Yes, V. destructor was there all along, a so-called cryptic species, and although both are parasites originally of A. cerana and their ranges overlap, V. destructor predominates on mainland Asia whereas V. jacobsoni predominates on the Indonesian archipelago. It was V. destructor that spread all over the world, with two genotypes on Apis mellifera identifiable today - the Korea genotype known to be in Europe, the Middle East, Africa, Asia and the Americas, and the Japan/Thailand genotype documented from Japan, Thailand, and the Americas. The Korea genotype is not only the most widespread, but the most virulent.
From a beekeeping perspective all this would be so much rigmarole were it not for one more realization: of the 20 known genotypes of Varroa, only three are known to infest colonies of Apis mellifera. One of these, the Javanese strain of V. jacobsoni described by Oudemans, can enter brood cells of A. mellifera but cannot reproduce there. Only the Korea and Japan/Thailand genotypes of V. destructor can reproduce in colonies of Apis mellifera. Put another way, Apis mellifera is 100% resistant to 90% of the known Varroa genotypes. Identifying and manipulating the factors that confer this resistance would enable apiculturists to provide resistance to the remaining 10%. These resistance factors are at least partially under genetic control and respond to selection. Most recently, John Harbo and Jeff Harris[iv] have demonstrated that Varroa nonreproduction is a heritable trait in North American A. mellifera. Queens selected for this trait are now available commercially from a number of bee breeders in the United States.
It is here that the recent work on Varroa taxonomy begins to take on significance of revolutionary proportions. A Varroa mite that cannot reproduce is essentially rendered a transient colony invader. More poignantly, a population of Varroa mites that cannot reproduce becomes extinct.

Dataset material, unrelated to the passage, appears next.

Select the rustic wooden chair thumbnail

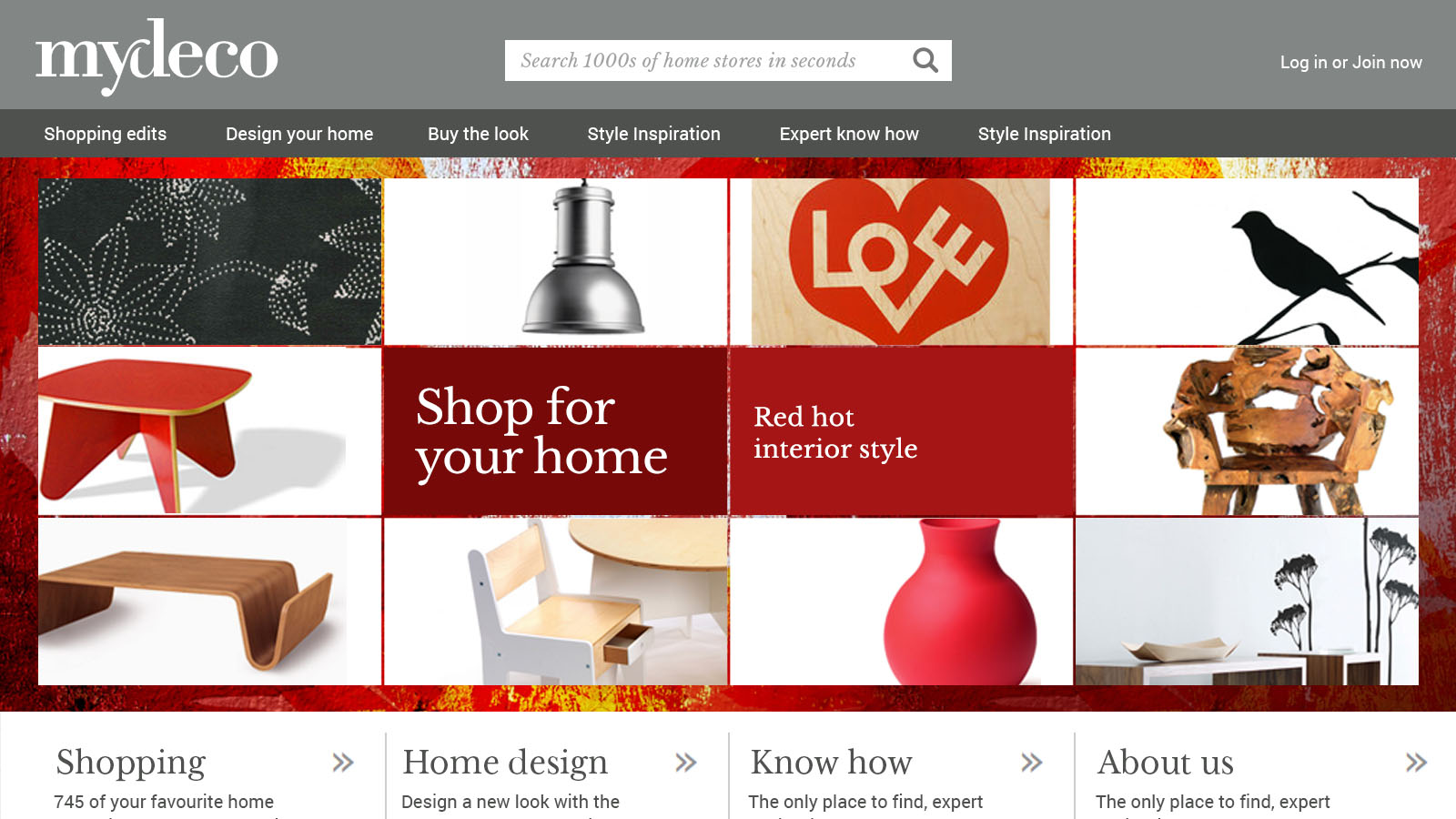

The biological world is complex and full of unexpected turns, and utopian editorials have a way of coming back to embarrass their authors. But I think I'll risk it on this one. No other Varroa control measure holds such promise for rendering this mite innocuous, and this fact won't be lost on either the scientific nor beekeeping communities. I suppose it is not revolutionary, chronologically speaking, to turn the clock back - back to the management practices, relative ease, and beekeeping pleasures of the pre-Varroa years, but if we hesitate to call it counter-revolutionary we could at least call it progress, manifest and indisputable.